If you have heard people talking about magnesium as a sleep aid, there is actually something to it. Research published in Nature and Science of Sleep suggests that magnesium helps calm the nervous system and supports muscle relaxation. It may also help keep your body’s internal clock on track.
But here is the thing most people do not think about: when you take it matters just as much as whether you take it.
The Sweet Spot for Timing
Dr. W. Christopher Winter, MD, a neurologist and sleep medicine physician with Charlottesville Neurology and Sleep Medicine, has a clear recommendation. “Take magnesium one to two hours before bed to capitalize on the calming effects and not create gastrointestinal issues right before bedtime, which can happen in some people,” he says.
Some people can take it as close as 30 minutes before turning in, according to Keri Gans, RDN, CDN, a nutrition consultant. But she suggests paying attention to how your stomach feels after taking it, since everyone is a little different.
Gans also points out that pairing magnesium with a consistent bedtime routine may be more effective than relying on the supplement alone.
Why Magnesium Helps You Sleep
Magnesium works on sleep in a few different ways. Sonya Angelone, PhD, RDN, a registered dietitian based in San Francisco, explains that magnesium is a smooth muscle relaxant that helps calm the nervous system.
Dr. Winter adds that magnesium helps your body maintain healthy levels of GABA, a neurotransmitter that promotes feelings of sleepiness. Dr. Angelone notes that magnesium also supports the body’s natural production of melatonin, the hormone that signals it is time to sleep.
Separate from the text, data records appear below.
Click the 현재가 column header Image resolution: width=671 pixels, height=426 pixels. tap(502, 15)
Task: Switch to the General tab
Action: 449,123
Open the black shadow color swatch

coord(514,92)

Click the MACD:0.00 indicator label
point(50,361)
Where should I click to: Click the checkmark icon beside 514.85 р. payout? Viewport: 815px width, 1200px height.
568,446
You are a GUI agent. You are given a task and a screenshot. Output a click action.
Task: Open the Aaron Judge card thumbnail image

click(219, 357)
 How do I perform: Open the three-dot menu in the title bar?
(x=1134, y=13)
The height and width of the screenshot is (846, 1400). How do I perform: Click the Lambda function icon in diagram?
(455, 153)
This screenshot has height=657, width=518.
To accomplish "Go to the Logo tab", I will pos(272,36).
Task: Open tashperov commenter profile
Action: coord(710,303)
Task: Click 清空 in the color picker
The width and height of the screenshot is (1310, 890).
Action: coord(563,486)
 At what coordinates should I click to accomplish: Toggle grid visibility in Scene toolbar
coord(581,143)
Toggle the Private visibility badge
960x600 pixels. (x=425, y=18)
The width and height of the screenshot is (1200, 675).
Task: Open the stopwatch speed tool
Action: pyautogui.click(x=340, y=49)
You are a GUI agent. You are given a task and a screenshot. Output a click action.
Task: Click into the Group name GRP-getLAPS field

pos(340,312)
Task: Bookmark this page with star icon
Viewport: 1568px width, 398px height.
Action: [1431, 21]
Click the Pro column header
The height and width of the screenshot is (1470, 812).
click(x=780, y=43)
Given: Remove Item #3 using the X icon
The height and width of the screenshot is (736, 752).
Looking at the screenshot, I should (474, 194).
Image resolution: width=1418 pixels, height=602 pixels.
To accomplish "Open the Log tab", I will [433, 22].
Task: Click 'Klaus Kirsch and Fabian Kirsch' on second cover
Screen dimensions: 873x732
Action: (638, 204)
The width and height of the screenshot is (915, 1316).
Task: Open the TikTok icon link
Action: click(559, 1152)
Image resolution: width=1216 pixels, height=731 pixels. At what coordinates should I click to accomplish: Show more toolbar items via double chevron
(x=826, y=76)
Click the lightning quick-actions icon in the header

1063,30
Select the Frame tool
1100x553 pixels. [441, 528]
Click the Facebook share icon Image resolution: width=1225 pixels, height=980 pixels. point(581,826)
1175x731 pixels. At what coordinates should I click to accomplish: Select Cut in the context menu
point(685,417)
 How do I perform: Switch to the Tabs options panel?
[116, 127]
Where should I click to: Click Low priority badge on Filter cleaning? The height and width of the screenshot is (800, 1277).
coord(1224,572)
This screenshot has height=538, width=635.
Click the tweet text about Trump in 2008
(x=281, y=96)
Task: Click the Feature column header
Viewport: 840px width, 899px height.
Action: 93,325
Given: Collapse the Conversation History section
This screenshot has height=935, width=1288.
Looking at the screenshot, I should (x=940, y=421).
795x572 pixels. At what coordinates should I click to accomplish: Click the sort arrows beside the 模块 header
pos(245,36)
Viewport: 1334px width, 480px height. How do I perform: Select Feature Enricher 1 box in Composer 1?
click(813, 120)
Put it all together, and magnesium, as Dr. Winter puts it, “plays a big role in sleep onset and maintenance.”
How Much Do You Need Each Day?
The recommended daily intake varies based on your sex and health situation. Generally speaking, adult men should aim for 400 to 420 milligrams of magnesium per day, according to the National Institutes of Health. Adult women should aim for 310 to 400 milligrams daily.
Here is a sobering fact: Dr. Winter notes that about 50 percent of the population does not meet its daily recommended magnesium intake. He calls this a “subclinical deficiency”, meaning it does not necessarily point to a medical problem, but it is worth discussing with your doctor.

Which Type of Magnesium Is Best for Sleep?
Not all magnesium supplements are the same. Different forms affect the body in different ways. For sleep specifically, both Dr. Winter and Gans recommend magnesium glycinate.
“I recommend glycinate if sleep improvement is the goal,” Dr. Winter says. Gans agrees, noting that it tends to be well-tolerated and less likely to cause digestive issues than other forms.
Other common forms, magnesium oxide, magnesium hydroxide, and magnesium citrate, are more often used to ease constipation, so they are not the best choice if sleep is your main concern.
Dr. Winter also advises buying from reputable brands to make sure you are getting what the label says.
A Few Other Sleep Tips Worth Keeping

Magnesium can be a helpful piece of the puzzle. But Dr. Winter recommends keeping these habits in mind, too:
- Stick to a fairly regular sleep schedule
- Exercise daily
- Practice some form of mindfulness or stress reduction each day
- Get outside often
- Keep your bedroom comfortable and tidy
Good sleep rarely comes from one thing alone. But if magnesium is part of a solid routine, taken at the right time and in the right form, it just might help you get the rest you deserve.